(Reuters) – Canada’s Valeant Pharmaceuticals International Inc said on Tuesday it has partnered with activist investor Bill Ackman in an unsolicited $47 billion bid to buy Botox maker Allergan Inc in a move to eventually become one of the world’s five biggest drug companies.
The offer, if successful, would bring together two mid-sized pharmaceutical companies with expertise in skin care and eye care products, and is highly unusual as activist investors typically buy stakes and then agitate for strategic change.
Ackman’s Pershing Square Capital Management, Allergan’s largest shareholder with a 9.7 percent stake, disclosed in a filing on Monday that it is supporting the bid.
Valeant offered to pay $48.30 a share in cash and 0.83 of its common share for each Allergan share, valuing Allergan at $152.88 a share, a premium of over 7 percent to the company’s closing price on Monday.
The offer is 31 percent higher than Allergan’s stock price on April 10, the day before Pershing Square’s ownership reached 5 percent.

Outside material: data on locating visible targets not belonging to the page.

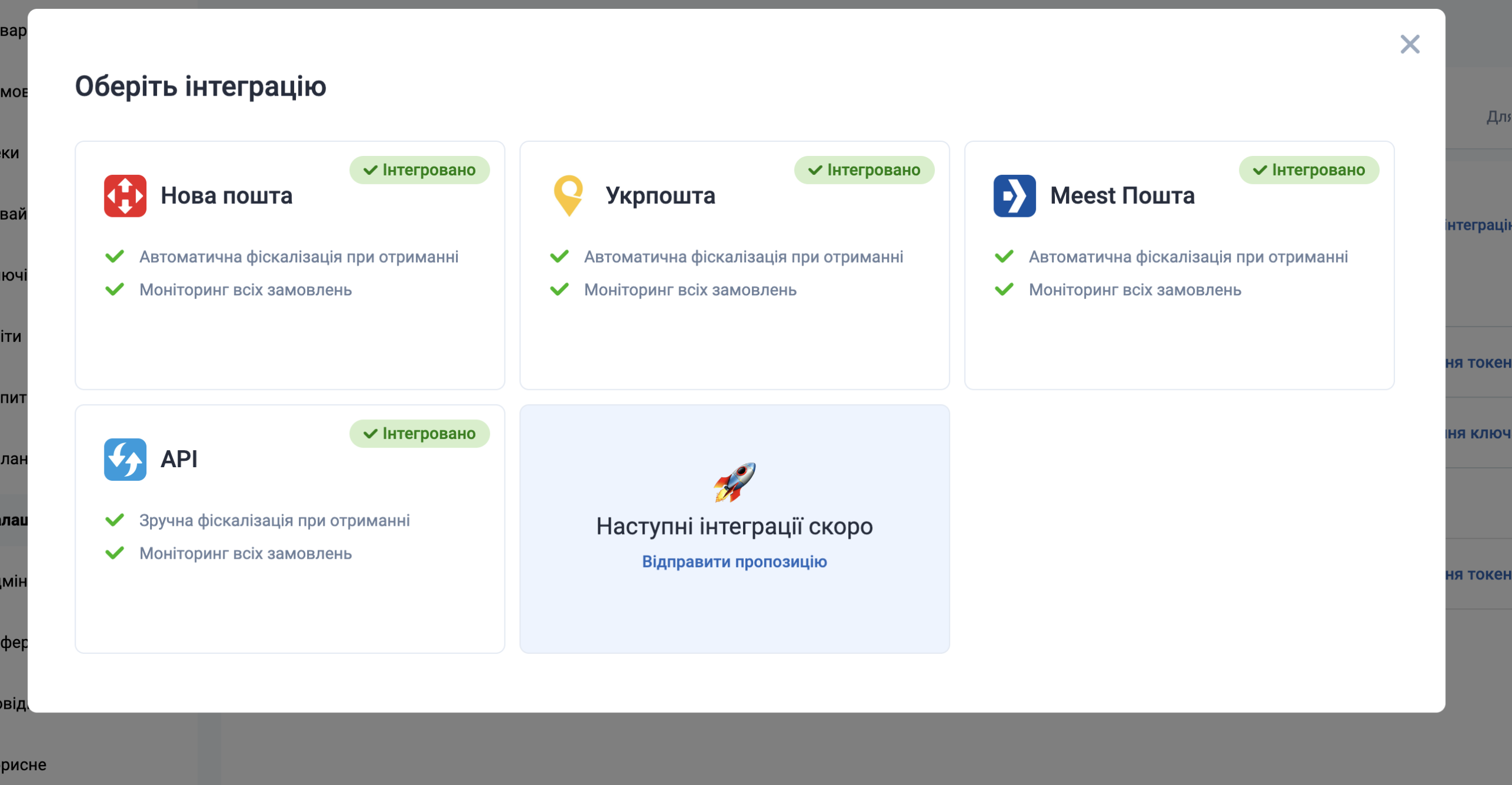The height and width of the screenshot is (785, 1512).
Task: Click Інтегровано badge on Укрпошта card
Action: click(864, 170)
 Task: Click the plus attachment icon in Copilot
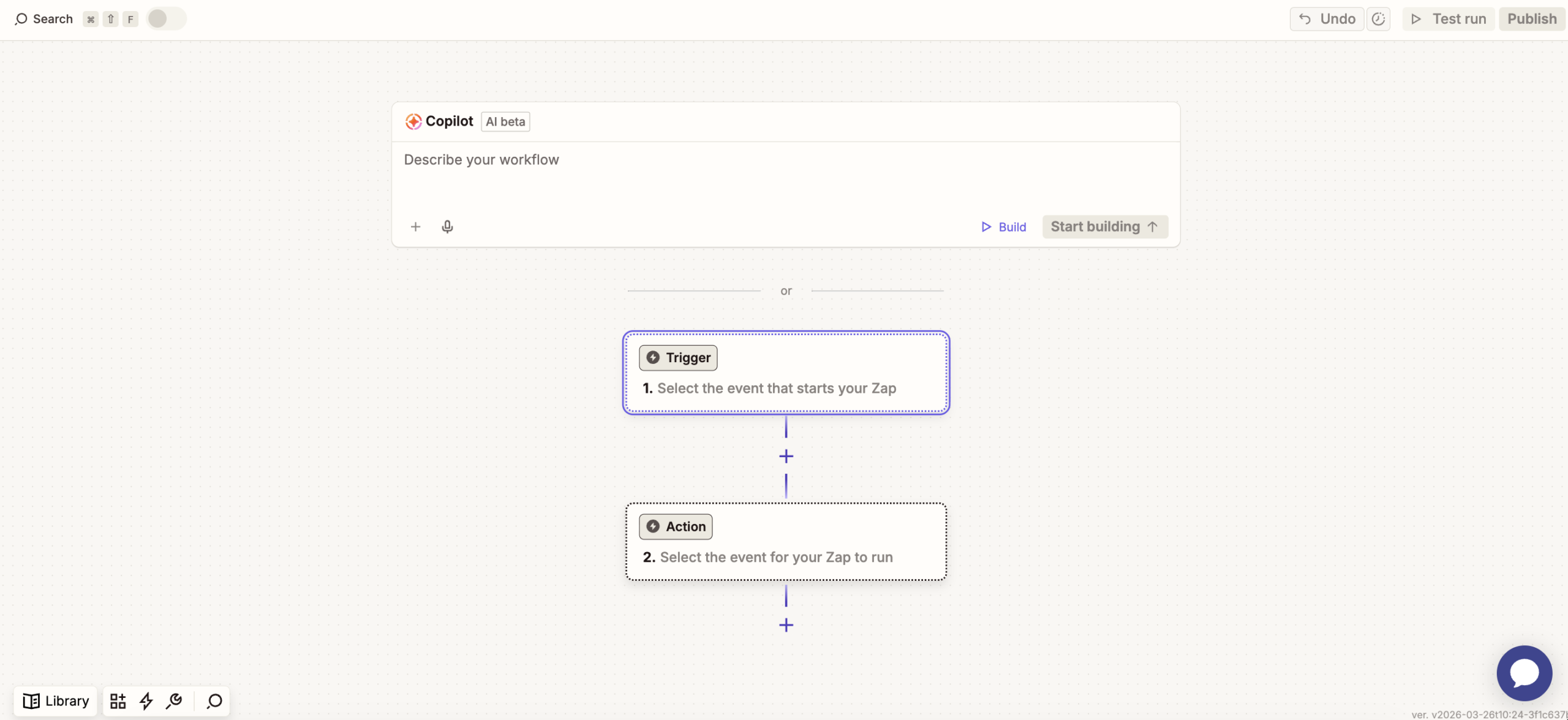[415, 227]
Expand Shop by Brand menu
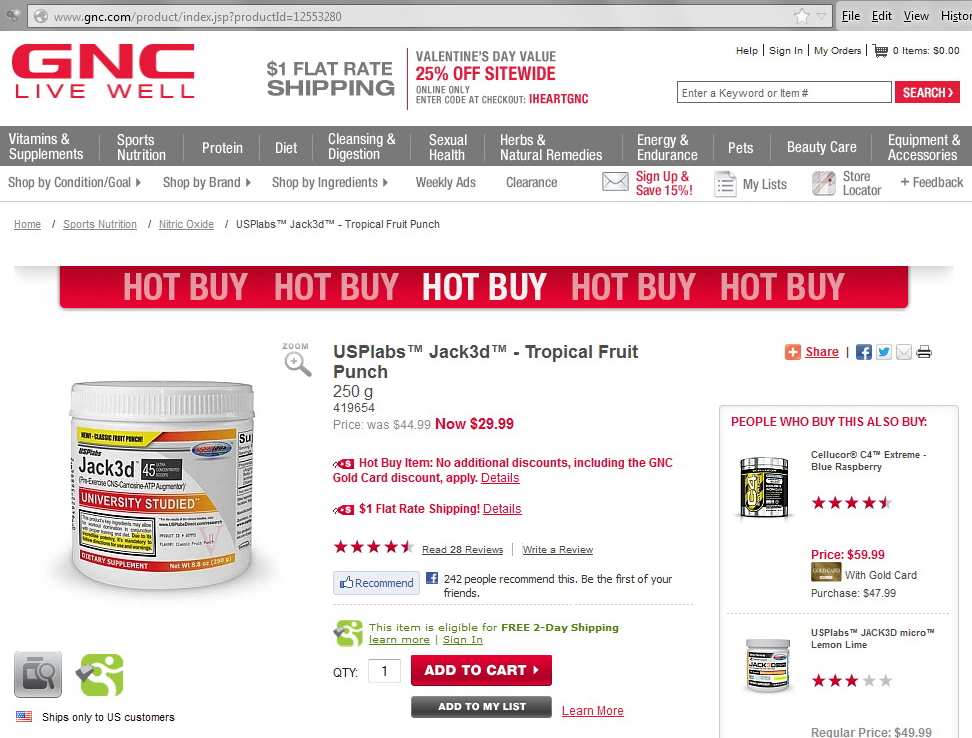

Shares of Allergan jumped 17 percent in trading before the morning bell to $166 in New York, signaling that investors expect a sweetened bid to emerge.
Valeant stock rose 5 percent to $132.60.
Valeant has been on a buying spree since 2010 and last year acquired contact lens maker Bausch & Lomb Holdings.

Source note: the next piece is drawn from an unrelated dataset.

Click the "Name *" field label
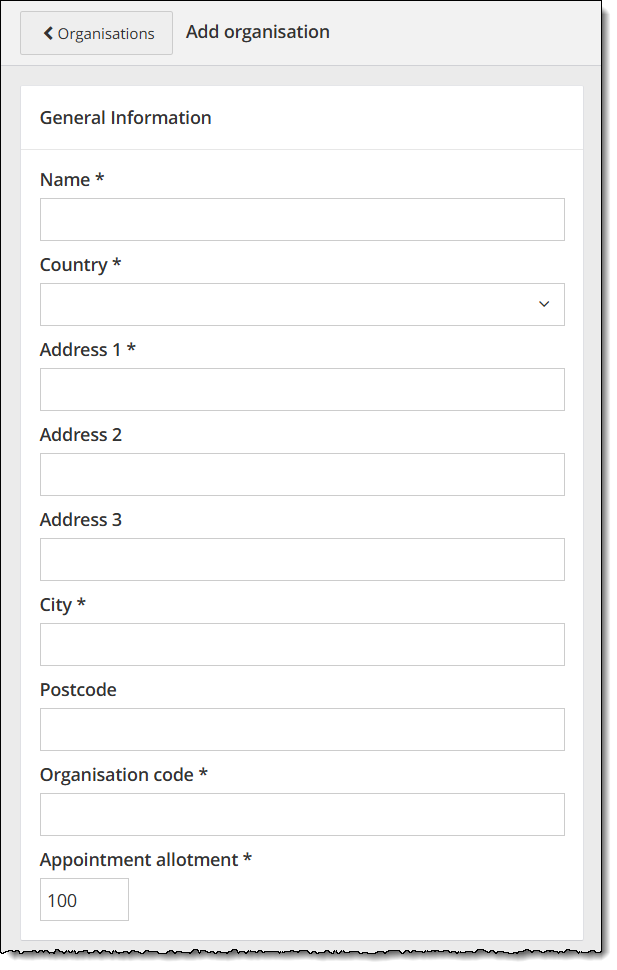This screenshot has height=970, width=617. [72, 180]
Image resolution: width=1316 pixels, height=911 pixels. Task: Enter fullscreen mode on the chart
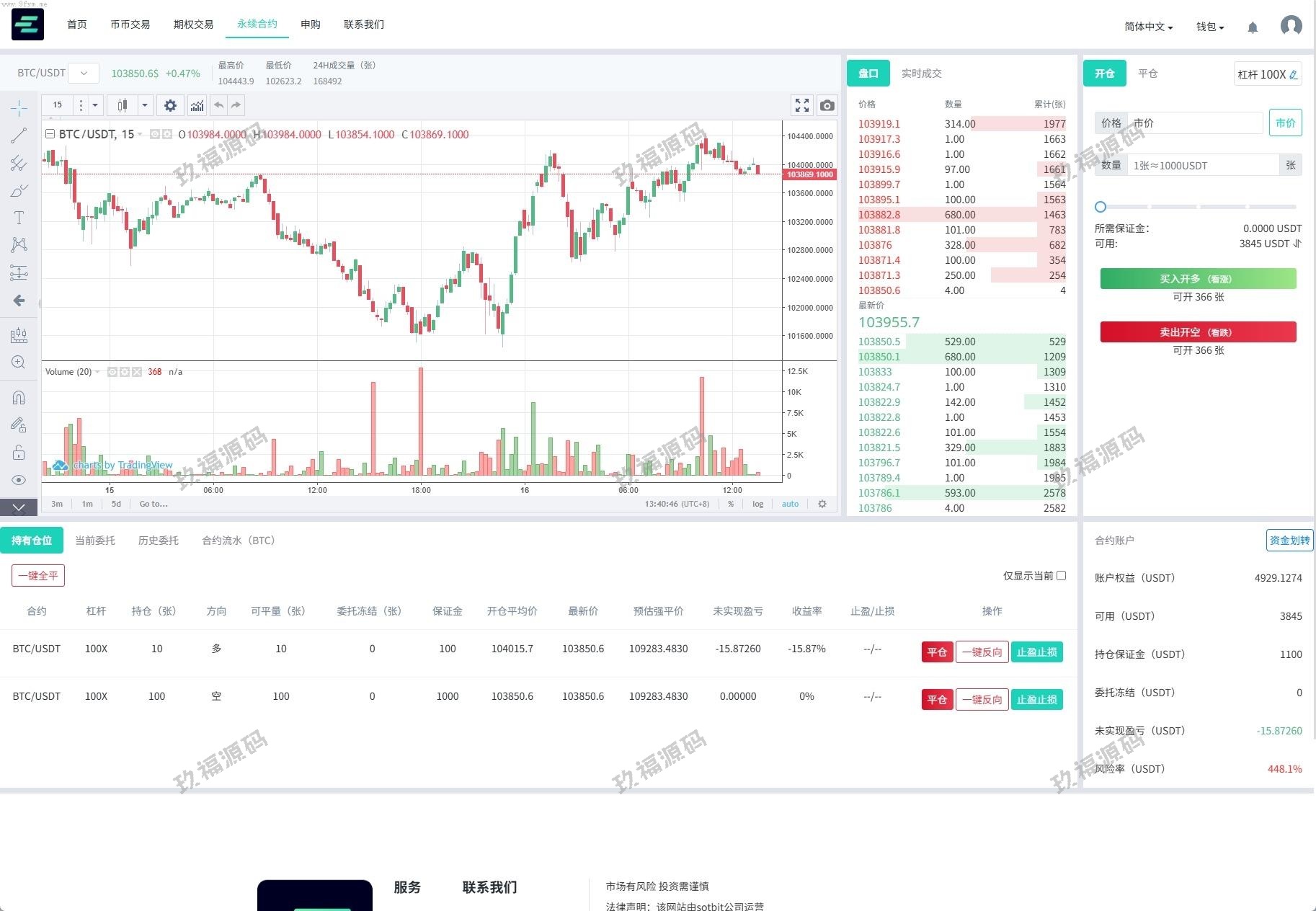pos(801,105)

“This proposal represents an undeniable opportunity to create extraordinary value for both Allergan and Valeant shareholders by establishing an unrivaled platform with leading positions in ophthalmology, dermatology, aesthetics, dental and the emerging markets” said Valeant Chief Executive Michael Pearson.

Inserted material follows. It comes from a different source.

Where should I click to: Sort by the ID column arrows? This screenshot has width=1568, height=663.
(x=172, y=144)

Pearson said Allergan Chief Executive David Pyott and the company’s board had been unwilling to discuss a merger with Valeant.
The Laval, Quebec-based company, whose products include antidepressant drug Wellbutrin and over-the-counter remedy Cold-FX, favors targets where it can aggressively cut costs. Valeant said it expects to realize at least $2.7 billion in annual cost synergies from a combination with Allergan.
A large-scale cost-cutting approach may not work at Allergan without damaging the business, said BMO Capital Markets analyst David Maris, in a note.
But J.P.Morgan analyst Chris Schott said the potential for savings from operating expenses and Valeant’s low tax rate is compelling.
Allergan, which also has a lucrative portfolio of ophthalmic drugs to treat conditions such as glaucoma and dry eye, is larger by revenue, reporting $6.3 billion in sales last year. Valeant reported $5.8 billion in revenue last year.
Allergan spokeswoman Bonnie Jacobs declined to comment.